> [Prompt]:
If the records below hold pictures, omit them, and print exactly the lines from the first line through the line containing "The height and", inclusive.

--- Supplied material ---

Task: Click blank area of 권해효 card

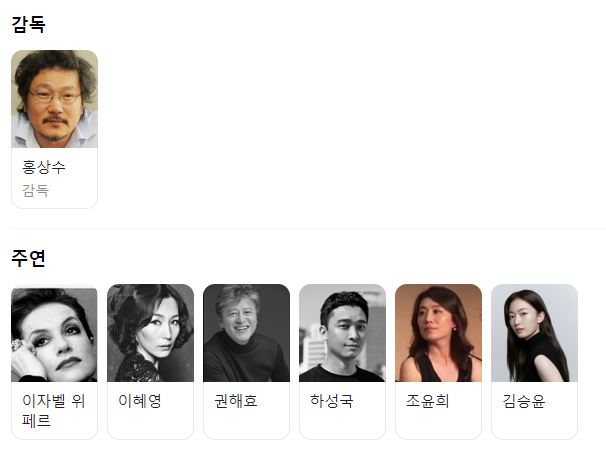Action: [x=246, y=423]
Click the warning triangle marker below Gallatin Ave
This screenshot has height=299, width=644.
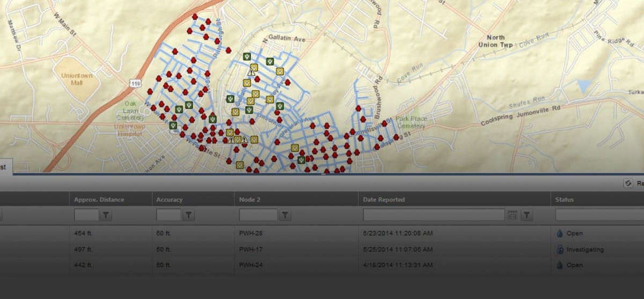pyautogui.click(x=251, y=72)
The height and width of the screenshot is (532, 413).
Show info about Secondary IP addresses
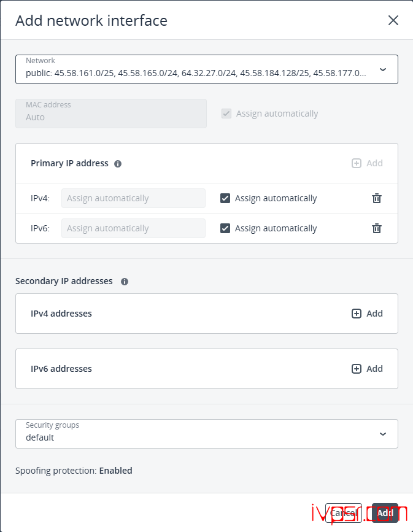coord(125,282)
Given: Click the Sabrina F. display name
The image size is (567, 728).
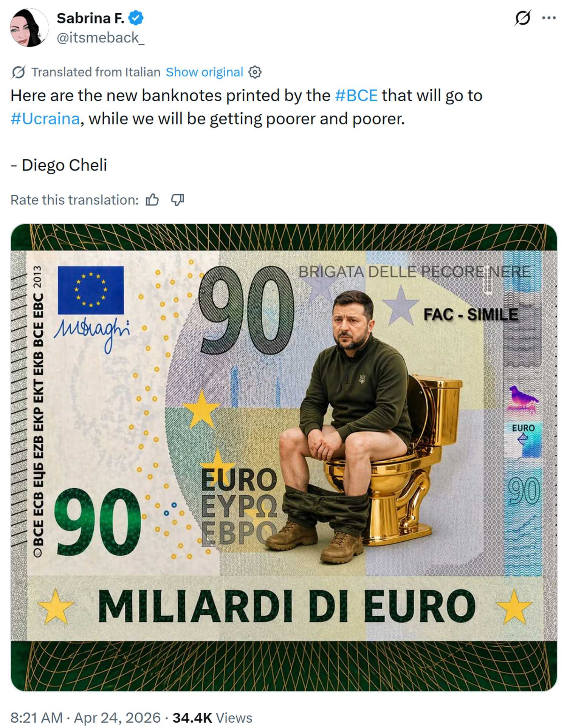Looking at the screenshot, I should [90, 18].
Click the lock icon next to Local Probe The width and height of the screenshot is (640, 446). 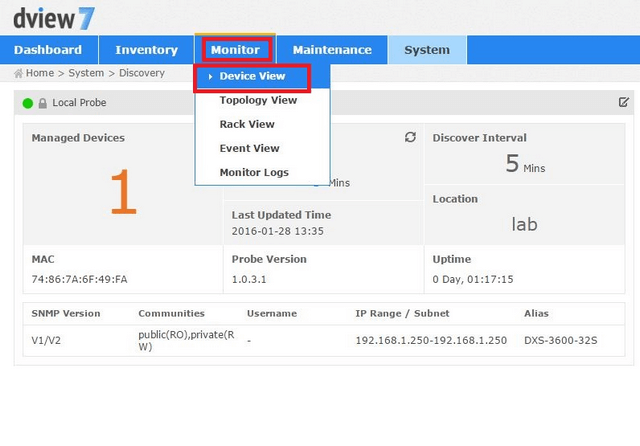(x=43, y=103)
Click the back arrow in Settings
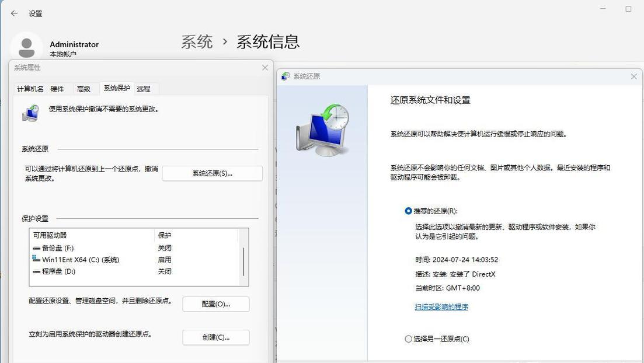 point(14,13)
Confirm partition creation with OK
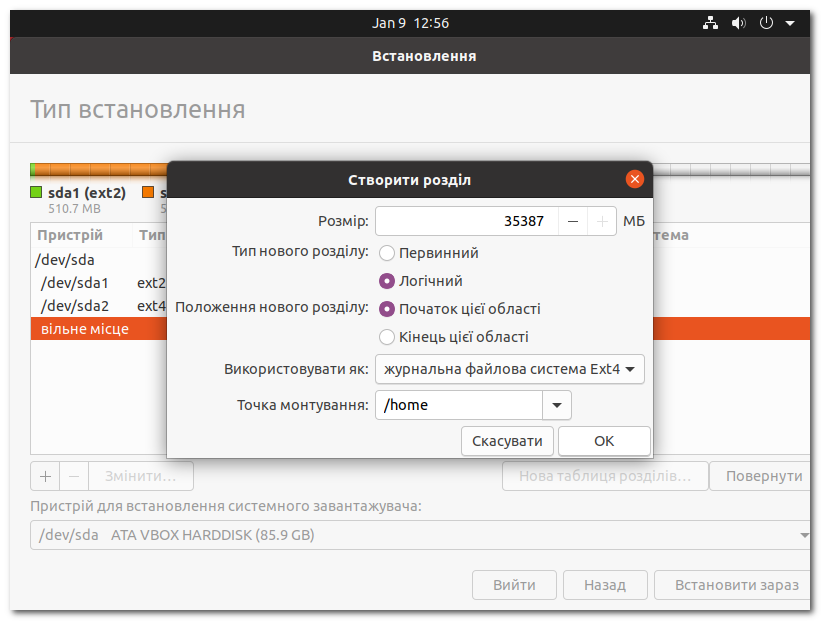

---

> [Reply to the exercise]:
Task: Click blank area of 권해효 card

Action: [x=246, y=423]
Click the warning triangle marker below Gallatin Ave
This screenshot has height=299, width=644.
pyautogui.click(x=251, y=72)
The height and width of the screenshot is (532, 413).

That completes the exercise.